# [GIVEN PROBLEM 1]
Could you write out, word for word, all the entries with click coordinates that follow the Madras kitchen article, leaving the pictures out?

** start GIVEN PASSAGE **

In a Madras Kitchen

TIMES STAFF WRITER

The best place to eat in the South Indian city of Madras is Geetha Sashidharan's home. I say that after eating extraordinarily well there for 10 days.

Instead of sightseeing, I would board an auto rickshaw and head to Sashidharan's for lunch, an excursion that occupied most of each day.

It is easy to find her apartment. A cord strung with golden Hindu deities hangs over the doorway, distinguishing it from others in the building. Inside, portraits of deities fashioned of inlaid wood decorate the walls, and a cupboard shows off figures of the elephant-headed god Ganapati, to whom Sashidharan is especially devoted. A puja (prayer) room, where she lights an oil lamp each evening, opens into the living room.

Either Sashidharan or Mary George, her household helper, would hand me a soda or a glass of sweet lime juice the moment I arrived. Then George, a young Tamil Christian from the city of Tiruchirappali (also known as Trichy), would finish cooking lunch.

Using only a two-burner cooktop, she would turn out an amazing variety of dishes in a short time. A pressure cooker speeded up some of her tasks. Indians are quite partial to these utensils, and I saw stacks of them in housewares stores in Madras along with such ancient tools as the wooden beaters used for whipping yogurt to extract the butter.

Sashidharan's tiny bare kitchen contains only a sink, the cooktop and cupboards from which George would extract spices and lentils in stainless steel containers. She explained the dishes in Tamil, speaking as loudly as she could to make me understand. Then Sashidharan would translate into English.

** end GIVEN PASSAGE **

# [GIVEN PROBLEM 2]
Can you give the whole Madras kitchen article above again, word for word?

** start EXERCISE MATERIAL **

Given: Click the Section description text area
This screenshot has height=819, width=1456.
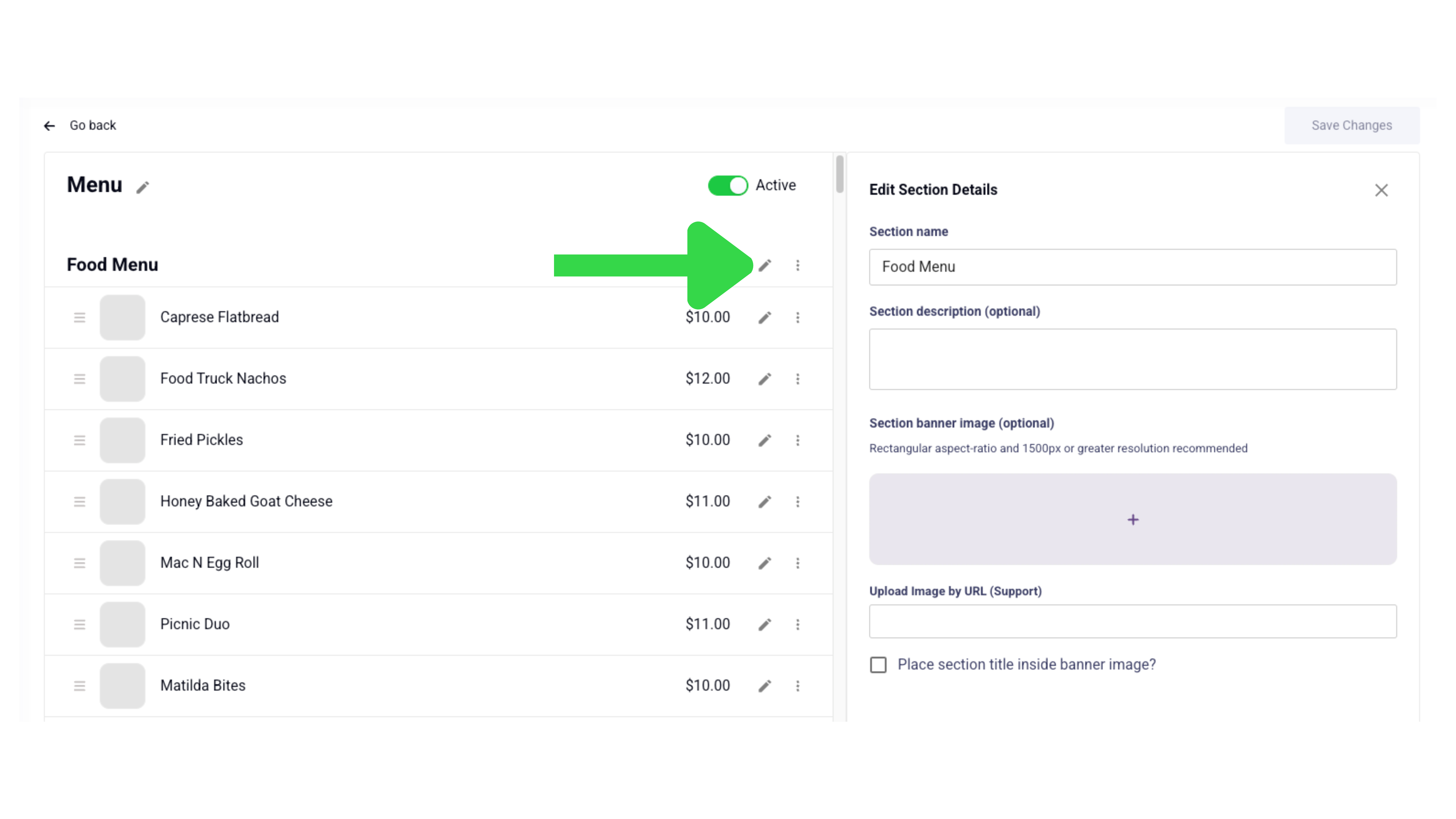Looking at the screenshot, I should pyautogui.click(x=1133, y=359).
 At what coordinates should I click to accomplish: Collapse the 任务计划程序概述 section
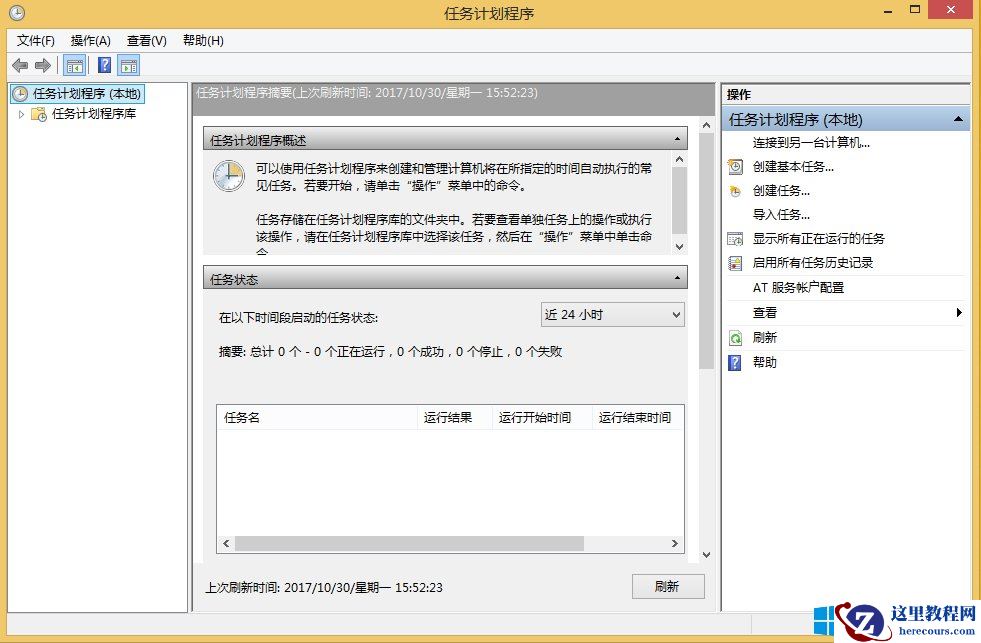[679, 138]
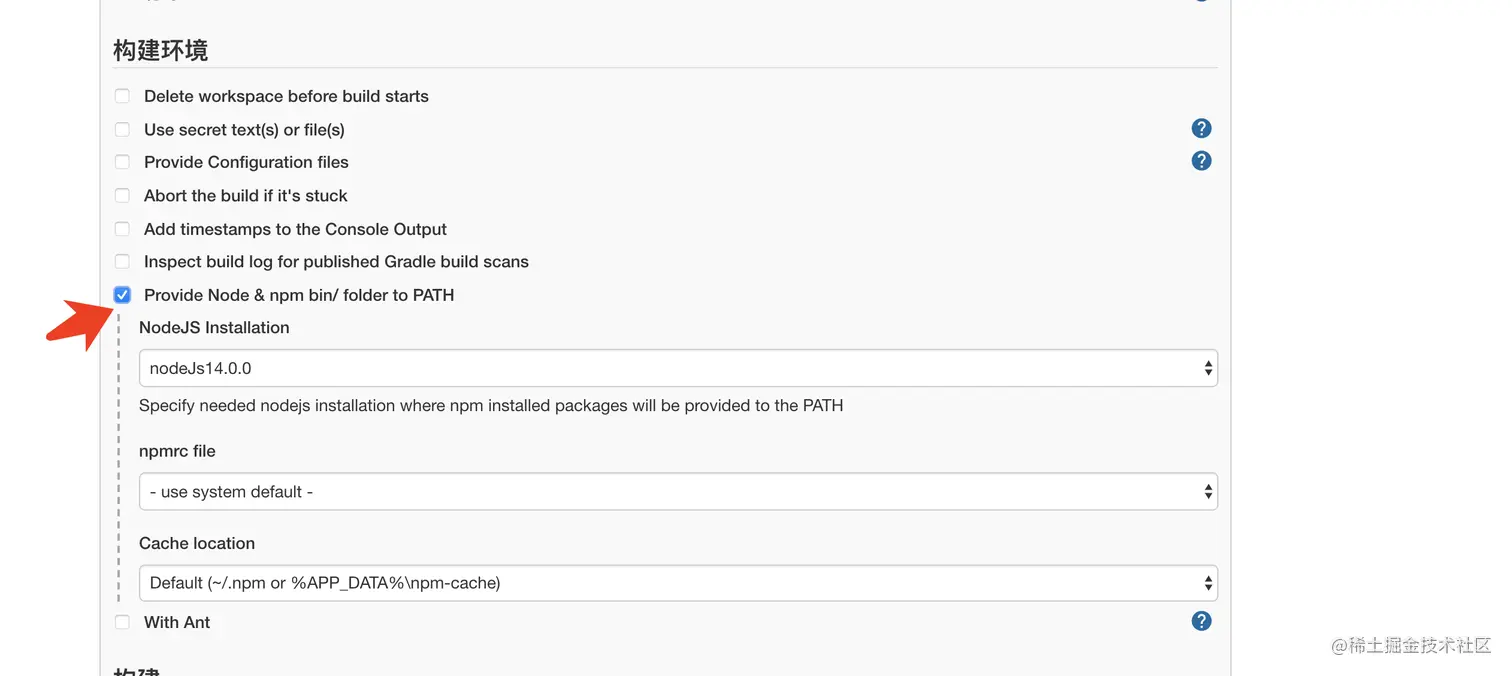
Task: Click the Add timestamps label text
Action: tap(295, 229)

** end EXERCISE MATERIAL **

# [TASK ANSWER 1]
Given: Click the Section description text area
This screenshot has height=819, width=1456.
Looking at the screenshot, I should pyautogui.click(x=1133, y=359).
 At what coordinates should I click to accomplish: Collapse the 任务计划程序概述 section
[679, 138]
Task: Click the Add timestamps label text
Action: tap(295, 229)

# [TASK ANSWER 2]
In a Madras Kitchen

TIMES STAFF WRITER

The best place to eat in the South Indian city of Madras is Geetha Sashidharan's home. I say that after eating extraordinarily well there for 10 days.

Instead of sightseeing, I would board an auto rickshaw and head to Sashidharan's for lunch, an excursion that occupied most of each day.

It is easy to find her apartment. A cord strung with golden Hindu deities hangs over the doorway, distinguishing it from others in the building. Inside, portraits of deities fashioned of inlaid wood decorate the walls, and a cupboard shows off figures of the elephant-headed god Ganapati, to whom Sashidharan is especially devoted. A puja (prayer) room, where she lights an oil lamp each evening, opens into the living room.

Either Sashidharan or Mary George, her household helper, would hand me a soda or a glass of sweet lime juice the moment I arrived. Then George, a young Tamil Christian from the city of Tiruchirappali (also known as Trichy), would finish cooking lunch.

Using only a two-burner cooktop, she would turn out an amazing variety of dishes in a short time. A pressure cooker speeded up some of her tasks. Indians are quite partial to these utensils, and I saw stacks of them in housewares stores in Madras along with such ancient tools as the wooden beaters used for whipping yogurt to extract the butter.

Sashidharan's tiny bare kitchen contains only a sink, the cooktop and cupboards from which George would extract spices and lentils in stainless steel containers. She explained the dishes in Tamil, speaking as loudly as she could to make me understand. Then Sashidharan would translate into English.